EXERCISE DIRECTIONS:
Copy the stretch from the line containing "You are a computer-use" through the end of the records, swapping "title" for "heading" and changing nothing else. Leave the pictures out.

DATA SHOWN:
↓
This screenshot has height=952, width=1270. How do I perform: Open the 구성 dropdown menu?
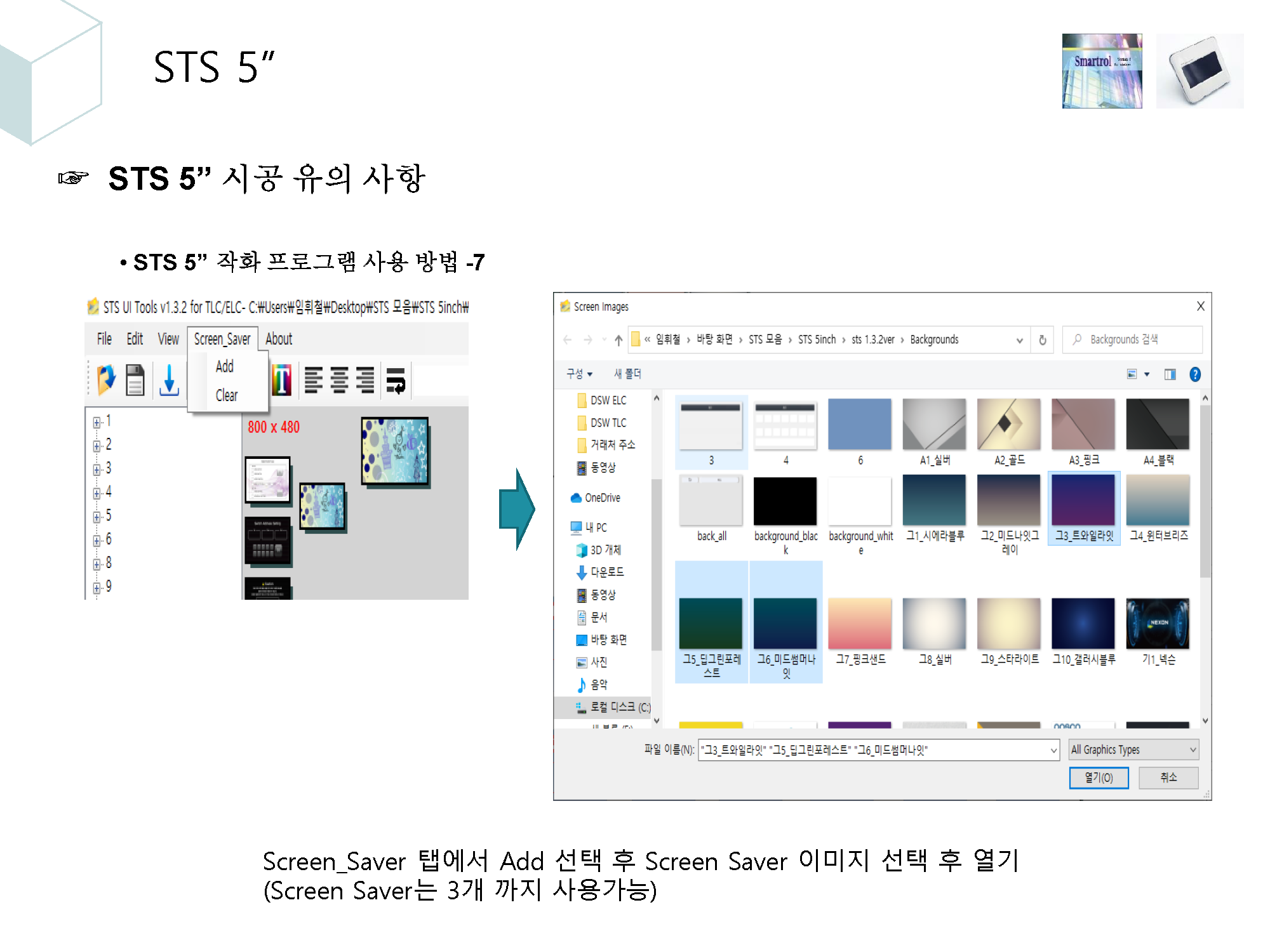tap(578, 374)
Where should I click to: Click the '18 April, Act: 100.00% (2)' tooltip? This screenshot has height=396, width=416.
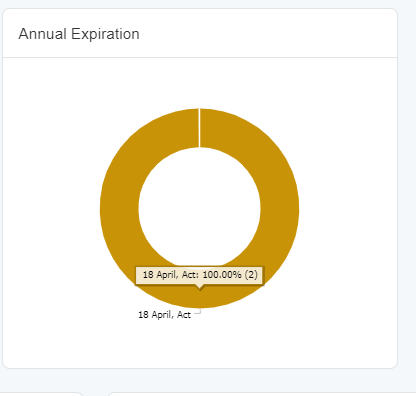click(200, 275)
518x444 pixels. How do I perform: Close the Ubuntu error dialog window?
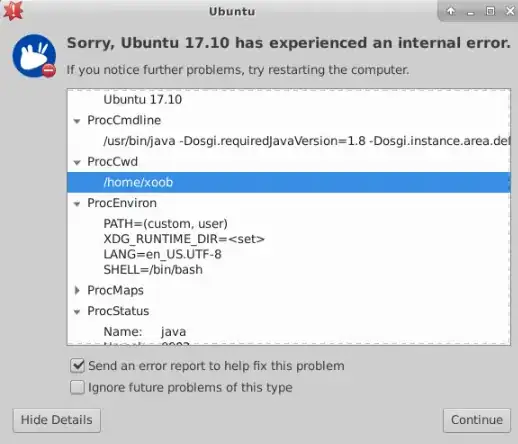click(x=510, y=11)

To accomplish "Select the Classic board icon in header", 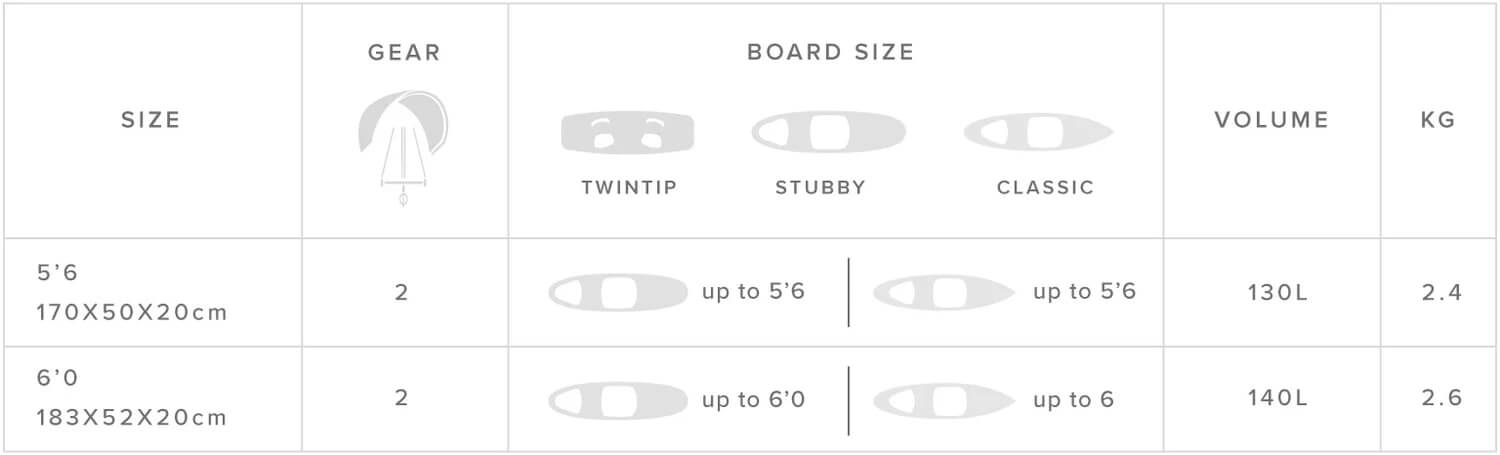I will click(1038, 133).
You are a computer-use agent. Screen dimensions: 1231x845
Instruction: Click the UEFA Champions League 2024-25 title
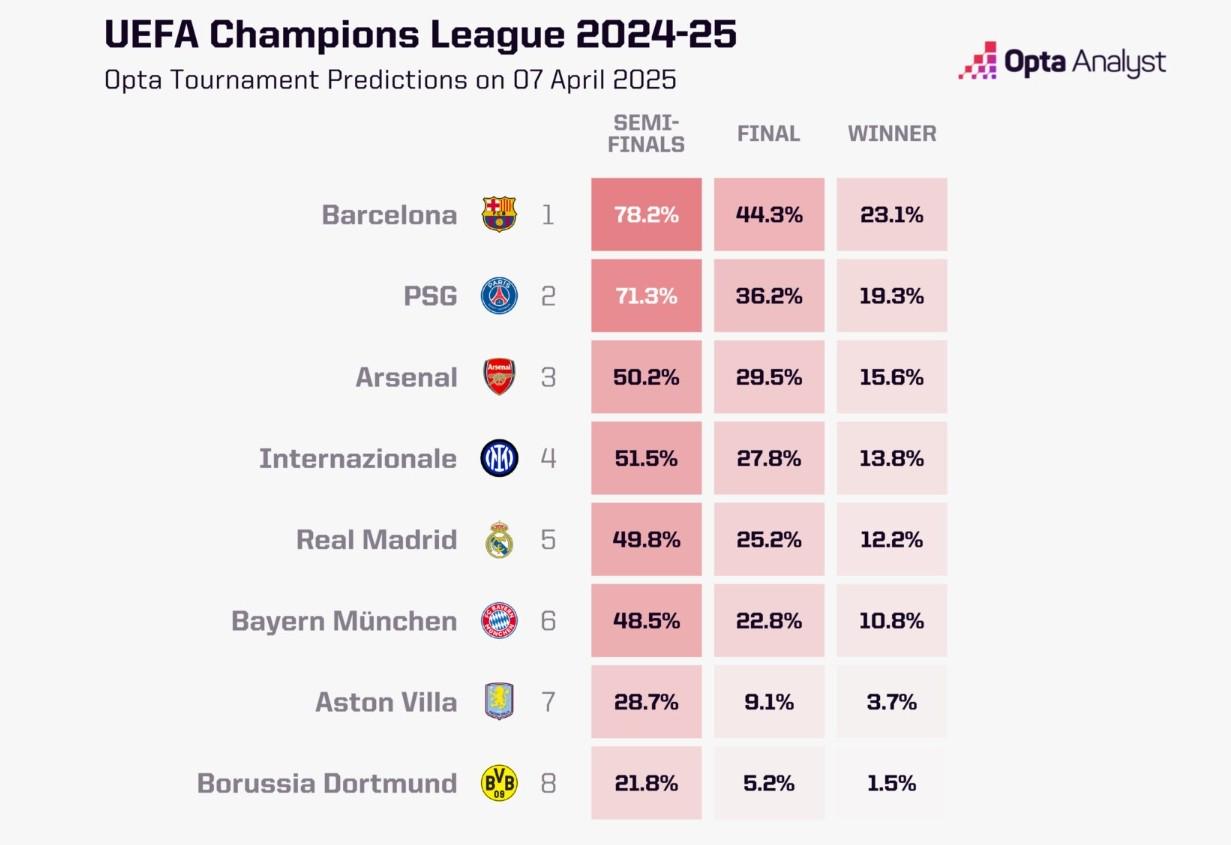tap(421, 35)
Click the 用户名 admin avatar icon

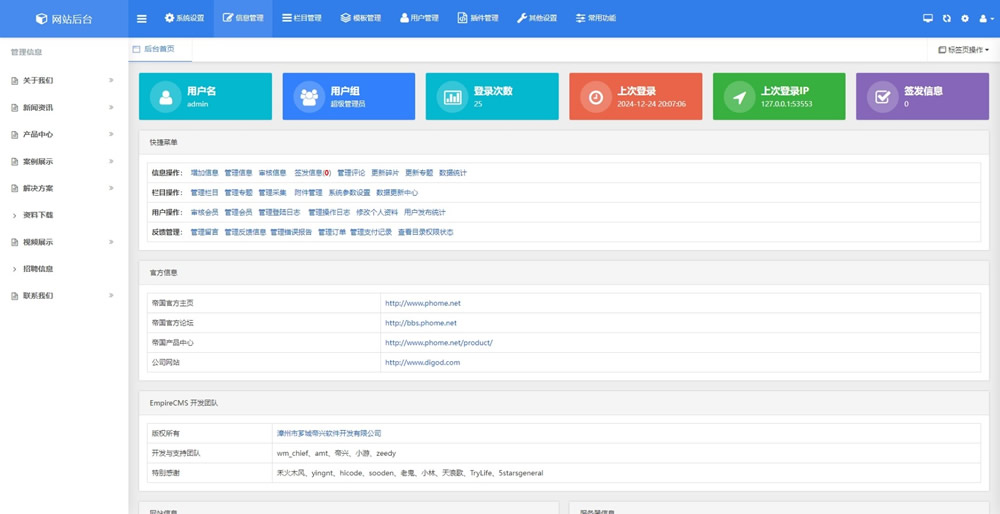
↑
SOLUTION:
You are a computer-use agent. Screen dimensions: 1231x845
Instruction: Click the UEFA Champions League 2024-25 heading
tap(421, 35)
Click the 用户名 admin avatar icon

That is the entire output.